Conséquences désastreuses
Seno Ballena tire son nom des baleines à bosse qui se nourrissent dans la région après avoir descendu des eaux plus chaudes d'Amérique centrale, où ils se reproduisent.
Les eaux froides du fjord constituent l'un des habitats marins les plus productifs au monde, où les sardines et le krill peuvent être trouvés en grand nombre.
Seno Ballena tire son nom des baleines à bosse qui se nourrissent dans la région
Mais le changement climatique constitue une menace pour son écosystème, car la fonte d'un glacier sur l'île de Santa Ines et l'augmentation des précipitations ont entraîné une augmentation des niveaux d'eau douce.
Si ça continue, cela aurait des conséquences désastreuses pour les baleines car le plancton dont elles se nourrissent pourrait disparaître.
« Une modification des microalgues pourrait générer des modifications de la structure secondaire (du système marin) ou des animaux qui s'en nourrissent, ", a déclaré à l'AFP le biologiste marin Marco Antonio Pinto.
Dans des circonstances normales, quand il y a une abondance de microalgues, ceux-ci fournissent de la nourriture pour le zooplancton qui alimente ensuite la chaîne alimentaire jusqu'aux baleines, dit Pinto.
Les membres de l'expédition prélèvent des échantillons de huit stations autour de Seno Ballena pour mesurer les effets de la fonte du glacier sur Santa Ines, qui s'est accélérée à tel point que des roches sont apparues qui n'étaient pas visibles lors de leur dernier voyage en avril.
La fonte du glacier Santa Ines a un effet profond sur la vie marine dans le fjord de Seno Ballena en introduisant de l'eau douce dans un plan d'eau salée
« Les eaux des hautes latitudes, dans les hémisphères nord et sud, contiennent une énorme quantité d'informations biologiques et physico-chimiques qui peuvent être utilisées comme base pour prendre des décisions cruciales pour les projets de préservation de l'environnement dans les pays développés, " a déclaré le biologiste Maximo Frangopulos, professeur à l'université de Magellanes et chef de l'expédition.
Les scientifiques s'inquiètent du potentiel d'une marée rouge, un phénomène provoqué par un nombre excessif de micro-organismes qui absorbent une énorme quantité d'oxygène et produisent des toxines, entraînant la mort d'une grande partie de la vie marine.
"C'est comme un puzzle"
Pour l'instant, les chercheurs ont noté une légère baisse du nombre de baleines à bosse mais une augmentation d'autres espèces comme les otaries, qui n'étaient pas présents auparavant dans cette région, et les dauphins.

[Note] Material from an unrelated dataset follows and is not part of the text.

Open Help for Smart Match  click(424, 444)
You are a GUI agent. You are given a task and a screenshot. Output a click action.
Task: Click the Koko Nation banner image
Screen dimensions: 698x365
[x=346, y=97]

Ils ont également trouvé une concentration plus faible de carbonate de calcium, quelque chose qui peut affecter les coquilles d'organismes marins tels que les mollusques ou le krill, un aliment de base de l'alimentation d'une baleine.
On pense que la concentration changeante de carbonate de calcium dans les eaux du fjord est l'une des raisons pour lesquelles les lions de mer se trouvent maintenant à Punta Arenas
"C'est comme un puzzle que nous essayons de rassembler... pour voir comment le changement climatique peut affecter non seulement le système marin de base, mais aussi les grands mammifères, quelque chose qui aurait un impact social et économique sur la région, " dit Pinto.
Le crabe, une espèce vitale pour l'économie de la région autour du détroit, en est un autre qui pourrait être affecté car il a besoin de calcium pour durcir sa coquille.
Les scientifiques devraient retourner dans la région pendant l'hiver de l'hémisphère sud pour obtenir de nouveaux échantillons et voir quels autres secrets les eaux de cette région de la Patagonie chilienne peuvent révéler.